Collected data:
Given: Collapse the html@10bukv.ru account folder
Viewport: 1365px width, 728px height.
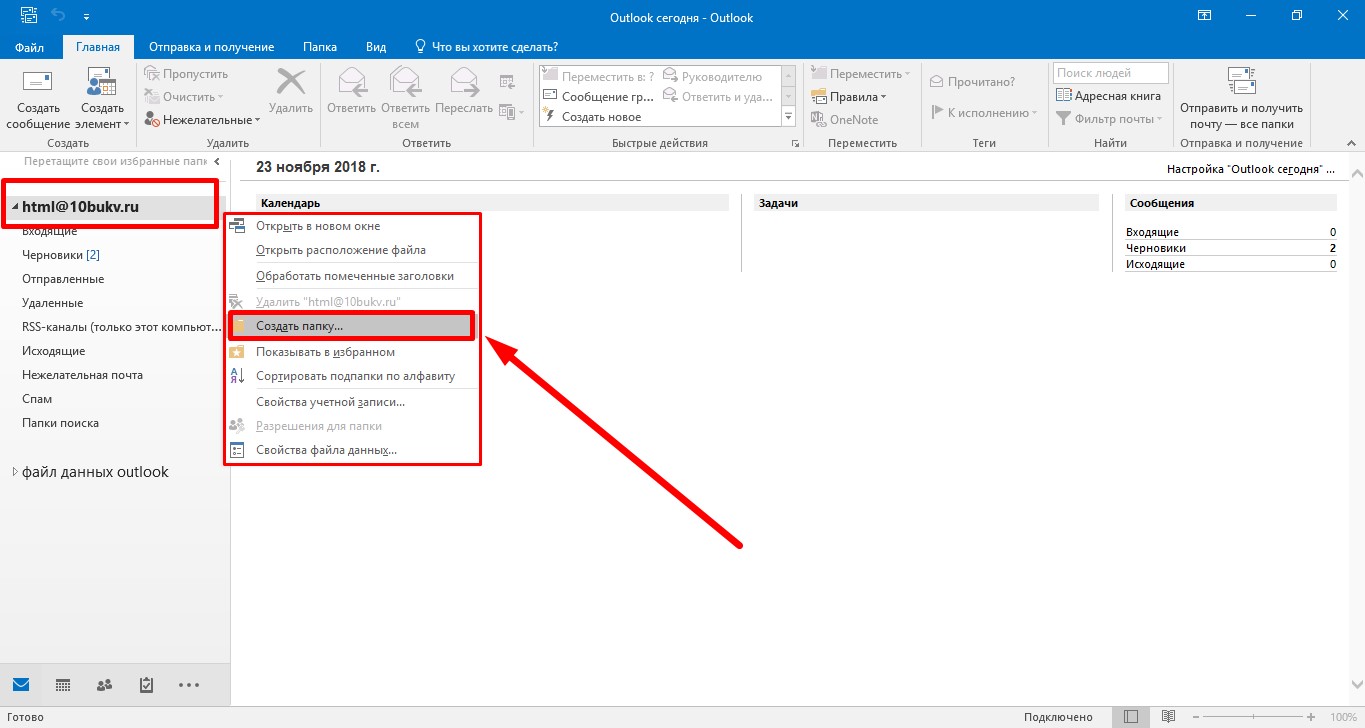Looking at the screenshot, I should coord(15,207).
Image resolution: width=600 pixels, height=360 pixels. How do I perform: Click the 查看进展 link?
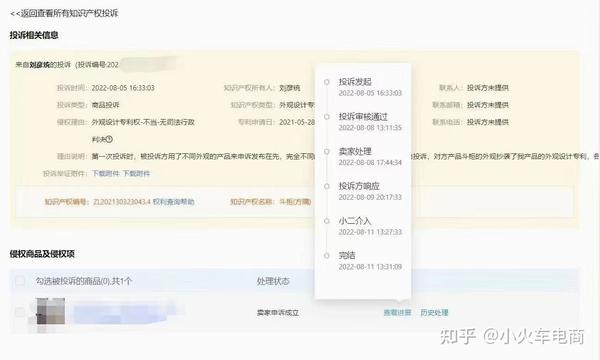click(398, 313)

---

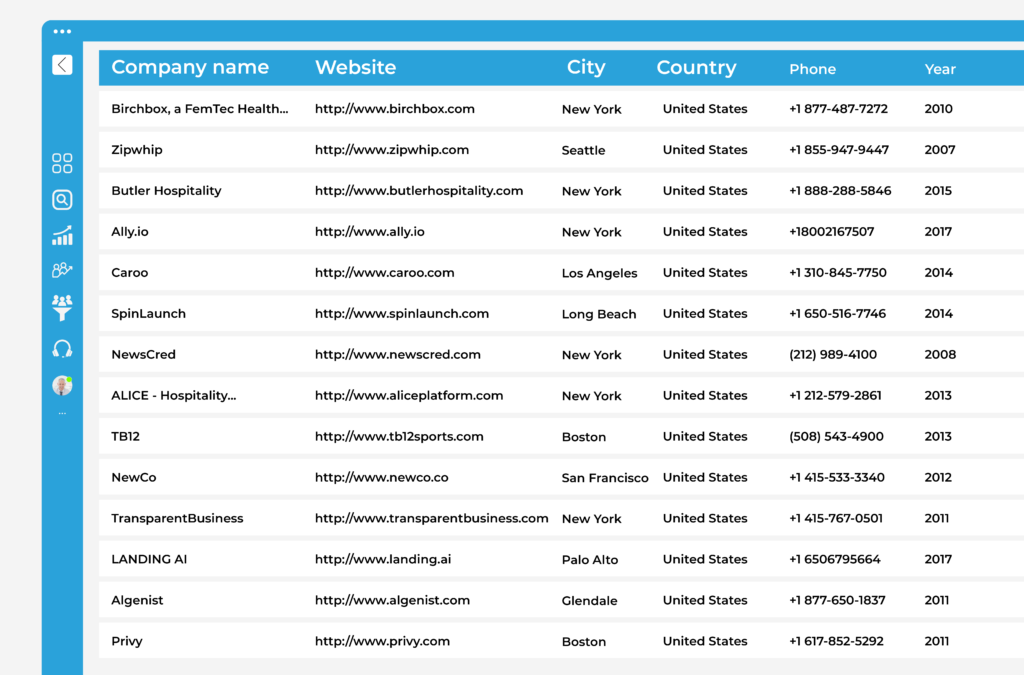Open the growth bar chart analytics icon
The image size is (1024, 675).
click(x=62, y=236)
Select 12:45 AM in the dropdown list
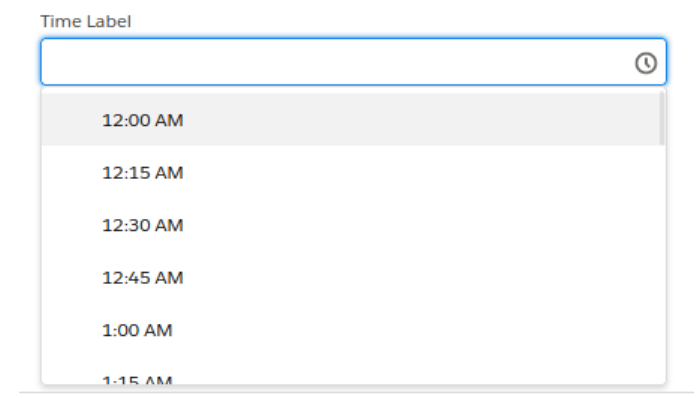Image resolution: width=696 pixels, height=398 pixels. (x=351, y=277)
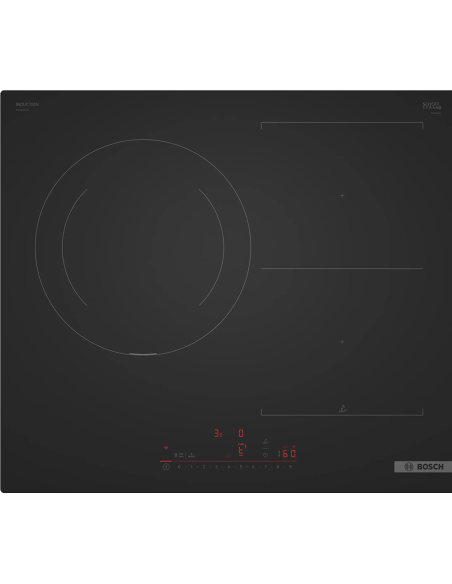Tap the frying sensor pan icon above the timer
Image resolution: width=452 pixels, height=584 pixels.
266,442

==

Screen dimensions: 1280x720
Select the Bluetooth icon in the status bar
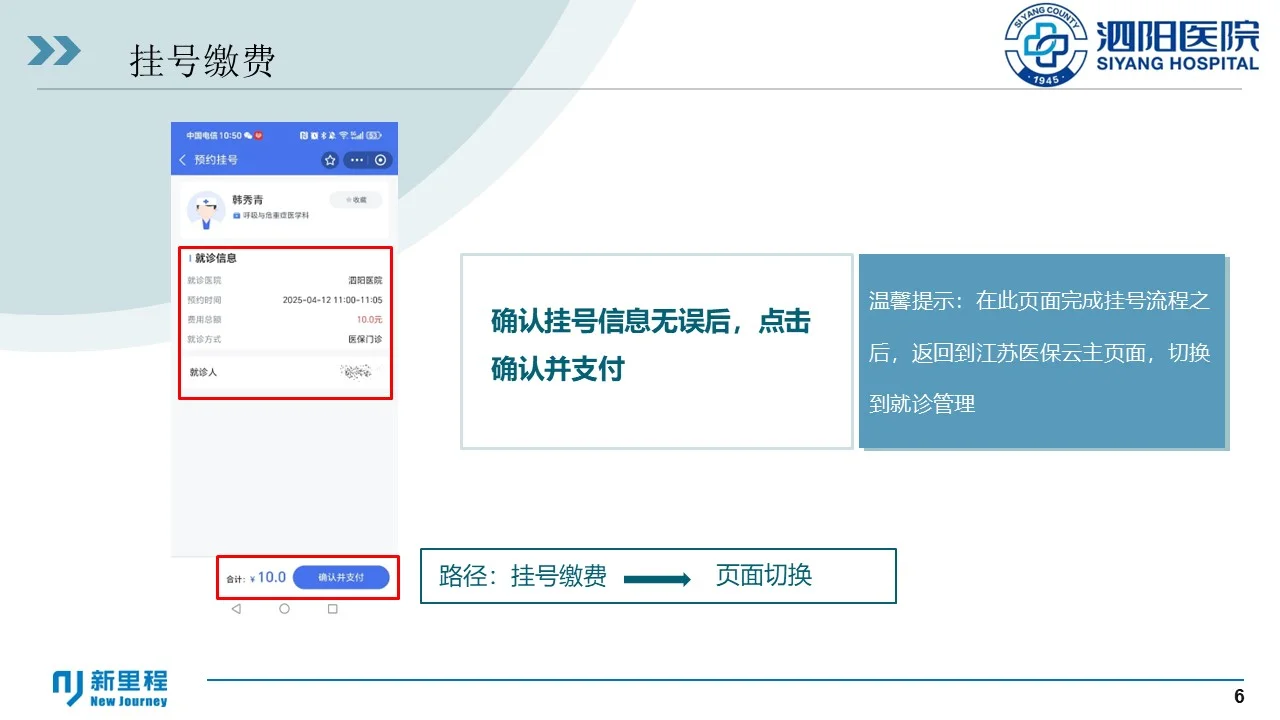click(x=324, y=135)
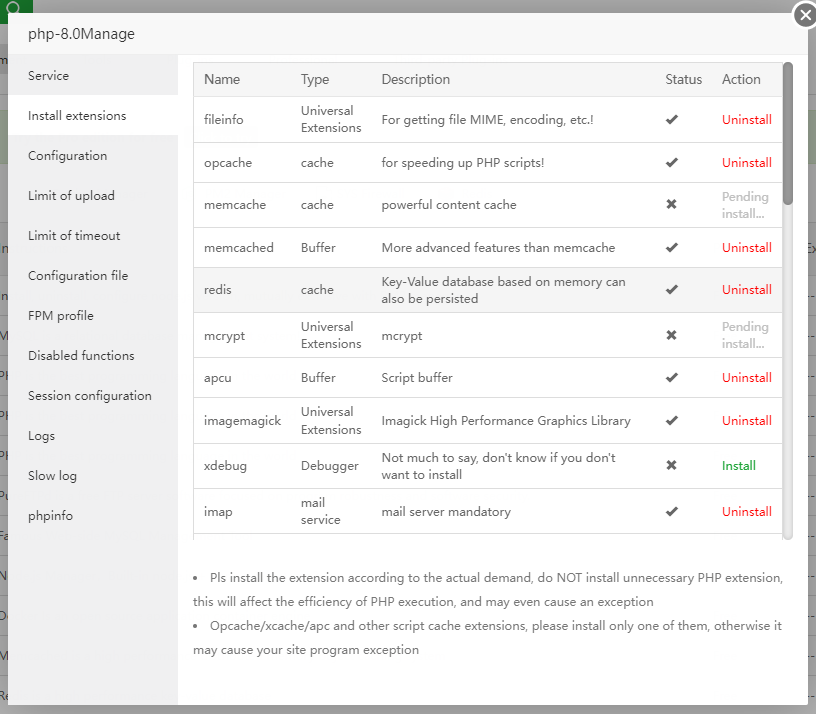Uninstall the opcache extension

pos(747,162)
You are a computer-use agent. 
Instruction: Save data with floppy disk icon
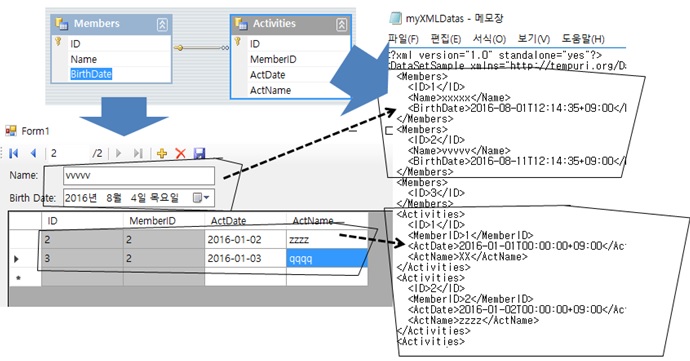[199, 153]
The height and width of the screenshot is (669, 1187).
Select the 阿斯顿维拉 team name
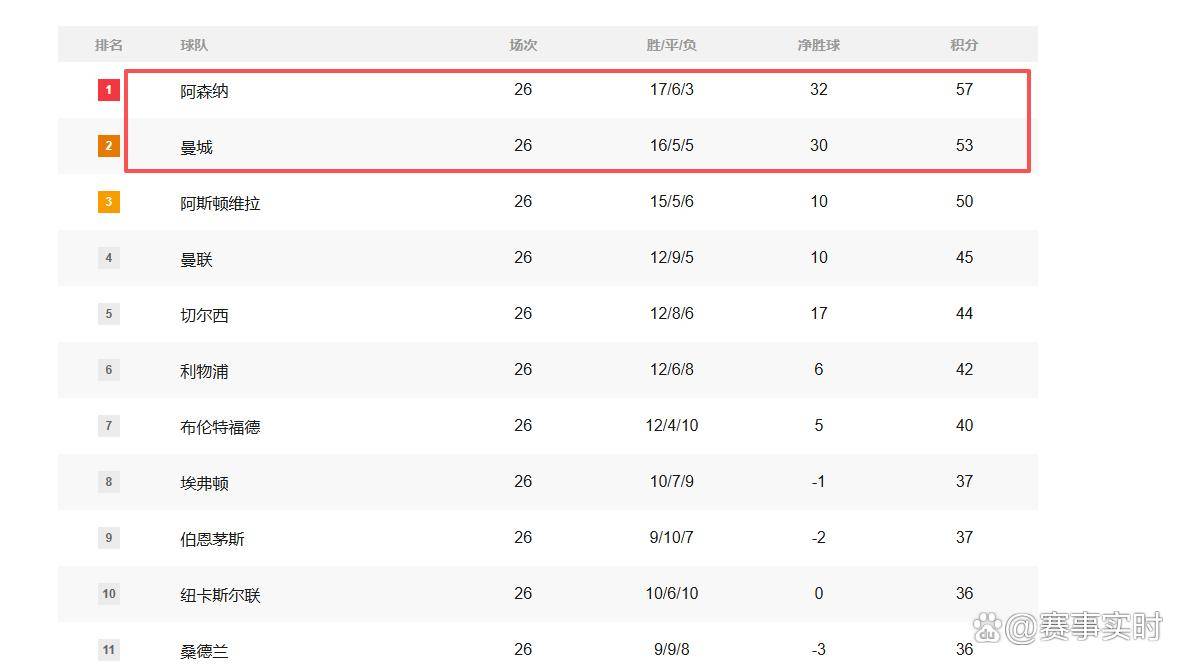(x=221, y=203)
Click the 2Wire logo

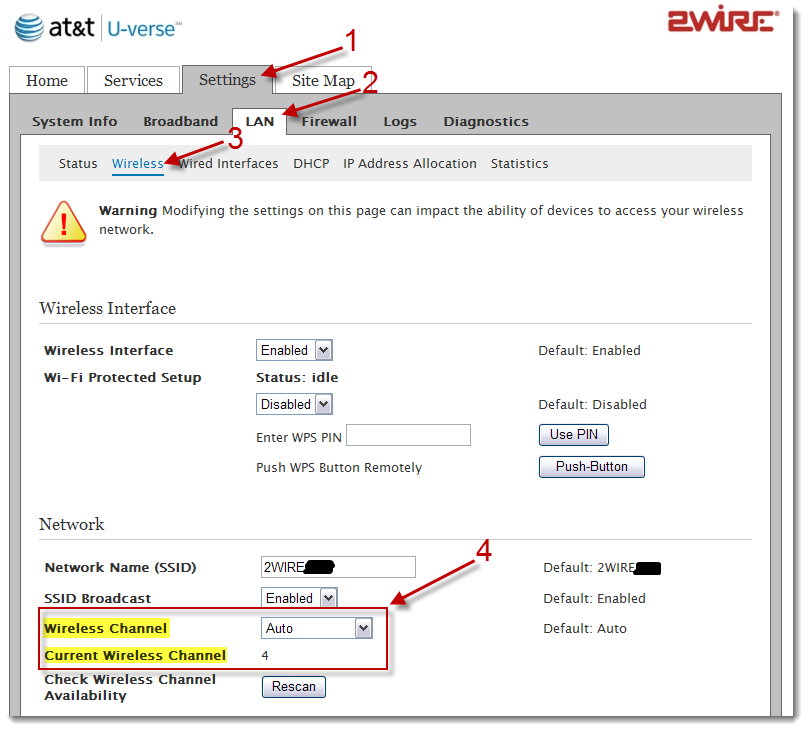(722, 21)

Brief: Please recast the entries from the line with "Given: Collapse the" to the line with "click(398, 313)" as a Markdown table with the columns Row and Line, skipping blank lines and leaving out the pictures.

Solution to the problem:
| Row | Line |
|---|---|
| 1 | Given: Collapse the html@10bukv.ru account folder |
| 2 | Viewport: 1365px width, 728px height. |
| 3 | Looking at the screenshot, I should coord(15,207). |
| 4 | Image resolution: width=600 pixels, height=360 pixels. How do I perform: Click the 查看进展 link? |
| 5 | click(398, 313) |